──────── Given records

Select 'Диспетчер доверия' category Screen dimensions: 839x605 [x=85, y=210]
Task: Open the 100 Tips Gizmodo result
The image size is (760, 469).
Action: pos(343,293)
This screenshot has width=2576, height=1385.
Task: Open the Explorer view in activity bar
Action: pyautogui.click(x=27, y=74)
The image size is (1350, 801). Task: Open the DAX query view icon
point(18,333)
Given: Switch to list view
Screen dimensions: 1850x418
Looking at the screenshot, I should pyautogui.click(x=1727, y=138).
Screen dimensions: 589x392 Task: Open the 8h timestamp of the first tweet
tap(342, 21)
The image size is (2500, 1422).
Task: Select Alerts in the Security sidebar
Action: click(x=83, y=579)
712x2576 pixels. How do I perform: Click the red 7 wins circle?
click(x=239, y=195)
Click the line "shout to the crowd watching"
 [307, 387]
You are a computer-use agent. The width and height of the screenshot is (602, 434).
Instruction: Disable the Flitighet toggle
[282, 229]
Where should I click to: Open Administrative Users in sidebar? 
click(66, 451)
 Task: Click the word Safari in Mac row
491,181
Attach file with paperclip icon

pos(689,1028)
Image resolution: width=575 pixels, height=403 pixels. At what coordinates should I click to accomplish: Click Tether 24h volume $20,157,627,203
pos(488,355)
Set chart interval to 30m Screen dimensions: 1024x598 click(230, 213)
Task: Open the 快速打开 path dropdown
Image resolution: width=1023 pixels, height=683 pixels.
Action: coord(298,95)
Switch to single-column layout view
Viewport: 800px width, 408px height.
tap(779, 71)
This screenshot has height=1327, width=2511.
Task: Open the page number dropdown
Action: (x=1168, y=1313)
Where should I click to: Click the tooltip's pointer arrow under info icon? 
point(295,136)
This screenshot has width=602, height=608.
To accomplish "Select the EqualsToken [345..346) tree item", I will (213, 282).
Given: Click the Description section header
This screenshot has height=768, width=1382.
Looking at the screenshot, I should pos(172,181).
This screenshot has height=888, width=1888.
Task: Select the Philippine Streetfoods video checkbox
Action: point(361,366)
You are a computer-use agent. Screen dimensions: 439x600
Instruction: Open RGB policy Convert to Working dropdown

────────────────

To do —
Copy out all of the records above word for word, line by line.

Solution to the exercise —
Select 'Диспетчер доверия' category Screen dimensions: 839x605 [x=85, y=210]
Task: Open the 100 Tips Gizmodo result
The image size is (760, 469).
Action: pos(343,293)
This screenshot has width=2576, height=1385.
Task: Open the Explorer view in activity bar
Action: pyautogui.click(x=27, y=74)
The image size is (1350, 801). Task: Open the DAX query view icon
point(18,333)
Given: Switch to list view
Screen dimensions: 1850x418
Looking at the screenshot, I should pyautogui.click(x=1727, y=138).
Screen dimensions: 589x392 Task: Open the 8h timestamp of the first tweet
tap(342, 21)
The image size is (2500, 1422).
Task: Select Alerts in the Security sidebar
Action: click(x=83, y=579)
712x2576 pixels. How do I perform: Click the red 7 wins circle?
click(x=239, y=195)
Click the line "shout to the crowd watching"
 [307, 387]
You are a computer-use agent. The width and height of the screenshot is (602, 434).
Instruction: Disable the Flitighet toggle
[282, 229]
Where should I click to: Open Administrative Users in sidebar? 
click(66, 451)
 Task: Click the word Safari in Mac row
491,181
Attach file with paperclip icon

pos(689,1028)
Image resolution: width=575 pixels, height=403 pixels. At what coordinates should I click to accomplish: Click Tether 24h volume $20,157,627,203
pos(488,355)
Set chart interval to 30m Screen dimensions: 1024x598 click(230, 213)
Task: Open the 快速打开 path dropdown
Image resolution: width=1023 pixels, height=683 pixels.
Action: coord(298,95)
Switch to single-column layout view
Viewport: 800px width, 408px height.
tap(779, 71)
This screenshot has height=1327, width=2511.
Task: Open the page number dropdown
Action: (x=1168, y=1313)
Where should I click to: Click the tooltip's pointer arrow under info icon? 
point(295,136)
This screenshot has width=602, height=608.
To accomplish "Select the EqualsToken [345..346) tree item", I will (213, 282).
Given: Click the Description section header
This screenshot has height=768, width=1382.
Looking at the screenshot, I should pos(172,181).
This screenshot has height=888, width=1888.
Task: Select the Philippine Streetfoods video checkbox
Action: point(361,366)
You are a computer-use agent. Screen dimensions: 439x600
Instruction: Open RGB policy Convert to Working dropdown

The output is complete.